# alsaconf appears to work but doesn't [solved]

## wilsonsamm

I wasn't quite sure whether to post this in "Kernel & Hardware" or in "Multimedia", but I went ahead and posted it here. Feel free to move it if you feel it's in the wrong place.

Having installed a fresh system, I decided to get sound working after (almost) everything else was up, so I compiled alsa into my kernel as a module, merged alsa-utils, and ran alsaconf which found my card and appeared to set it up. "Fine," I thought, "I'll just run alsamixer to set my volumes and unmute my channels, then I should be able to listen to some music".
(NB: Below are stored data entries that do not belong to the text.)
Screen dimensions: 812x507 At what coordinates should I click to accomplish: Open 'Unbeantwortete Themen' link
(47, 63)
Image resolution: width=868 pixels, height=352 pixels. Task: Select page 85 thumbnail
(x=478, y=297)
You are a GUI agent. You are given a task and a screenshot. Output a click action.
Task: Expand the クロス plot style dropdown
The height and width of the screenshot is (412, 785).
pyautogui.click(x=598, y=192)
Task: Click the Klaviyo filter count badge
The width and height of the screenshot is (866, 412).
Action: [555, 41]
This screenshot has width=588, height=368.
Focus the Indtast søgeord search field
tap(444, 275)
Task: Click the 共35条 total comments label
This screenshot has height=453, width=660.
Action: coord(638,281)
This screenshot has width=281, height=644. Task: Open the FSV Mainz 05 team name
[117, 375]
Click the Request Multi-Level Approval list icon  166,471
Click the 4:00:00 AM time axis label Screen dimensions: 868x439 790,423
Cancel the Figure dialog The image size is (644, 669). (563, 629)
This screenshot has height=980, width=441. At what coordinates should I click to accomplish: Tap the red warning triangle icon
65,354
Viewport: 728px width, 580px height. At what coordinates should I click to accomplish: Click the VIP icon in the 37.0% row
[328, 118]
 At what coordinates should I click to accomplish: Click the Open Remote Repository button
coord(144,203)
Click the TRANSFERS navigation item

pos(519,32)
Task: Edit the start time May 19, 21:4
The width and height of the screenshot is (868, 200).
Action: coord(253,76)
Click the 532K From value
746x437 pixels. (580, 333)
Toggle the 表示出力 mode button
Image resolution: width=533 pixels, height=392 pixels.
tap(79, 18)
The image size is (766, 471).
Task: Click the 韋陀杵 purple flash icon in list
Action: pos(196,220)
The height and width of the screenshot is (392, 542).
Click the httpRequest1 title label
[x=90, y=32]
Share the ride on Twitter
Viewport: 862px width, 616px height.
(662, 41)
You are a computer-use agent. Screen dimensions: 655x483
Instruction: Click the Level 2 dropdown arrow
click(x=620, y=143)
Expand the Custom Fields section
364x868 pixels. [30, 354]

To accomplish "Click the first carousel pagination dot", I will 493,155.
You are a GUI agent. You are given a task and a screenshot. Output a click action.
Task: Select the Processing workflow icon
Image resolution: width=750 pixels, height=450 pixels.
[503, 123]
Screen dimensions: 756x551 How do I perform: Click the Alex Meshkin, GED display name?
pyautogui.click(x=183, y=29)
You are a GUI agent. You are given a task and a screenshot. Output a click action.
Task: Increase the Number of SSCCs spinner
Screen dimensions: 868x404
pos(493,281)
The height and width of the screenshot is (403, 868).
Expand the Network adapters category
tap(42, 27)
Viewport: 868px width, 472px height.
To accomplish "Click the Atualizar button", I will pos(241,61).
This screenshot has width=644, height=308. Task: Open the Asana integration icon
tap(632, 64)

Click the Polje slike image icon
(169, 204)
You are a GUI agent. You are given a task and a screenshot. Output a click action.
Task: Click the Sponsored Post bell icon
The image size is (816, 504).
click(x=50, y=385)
Well, alsamixer gives me this message: 

```
This sound device does not have any controls.
```

bizarre, non?   :Question: 

aplay shows that I have no cards installed: 

```
orangeblanket linux # aplay -l            

**** List of PLAYBACK Hardware Devices ****

```

http://pastebin.com/YRuLB5X0 here is my kernel config

If I want to play an mp3 back, mplayer behaves in the following way:

```
$ mplayer 01\ -\ Beck\ -\ Sexx\ Laws.mp3 

MPlayer SVN-r29796-4.4.3 (C) 2000-2009 MPlayer Team

Spiller 01 - Beck - Sexx Laws.mp3

Detekterte Audio only filformat!

Clip info:

 Title: Sexx Laws

 Artist: Beck

 Album: Midnite Vultures

 Year: 1999

 Comment: 

 Track: 1

 Genre: Rock

==========================================================================

Opening audio decoder: [mp3lib] MPEG layer-2, layer-3

AUDIO: 44100 Hz, 2 ch, s16le, 128.0 kbit/9.07% (ratio: 16000->176400)

Selected audio codec: [mp3] afm: mp3lib (mp3lib MPEG layer-2, layer-3)

==========================================================================

[AO_ALSA] alsa-lib: pcm_dmix.c:1010:(snd_pcm_dmix_open) unable to open slave

[AO_ALSA] Playback open error: No such file or directory

[AO SDL] Samplerate: 44100Hz Channels: Stereo Format s16le

[AO_ALSA] alsa-lib: pcm_dmix.c:1010:(snd_pcm_dmix_open) unable to open slave

[AO SDL] Unable to open audio: No available audio device

DVB card number must be between 1 and 4

AO: [null] 44100Hz 2ch s16le (2 bytes per sample)

Video: no video

Starter avspilling...

A:   5.7 (05.6) of 436.0 (07:16.0)  0.6% 

Avslutter... (Avslutt)

```

my kernel is linux-2.6.33-gentoo-r2

I have media-sound/alsa-utils-1.0.21-r1  USE="nls -doc -minimal"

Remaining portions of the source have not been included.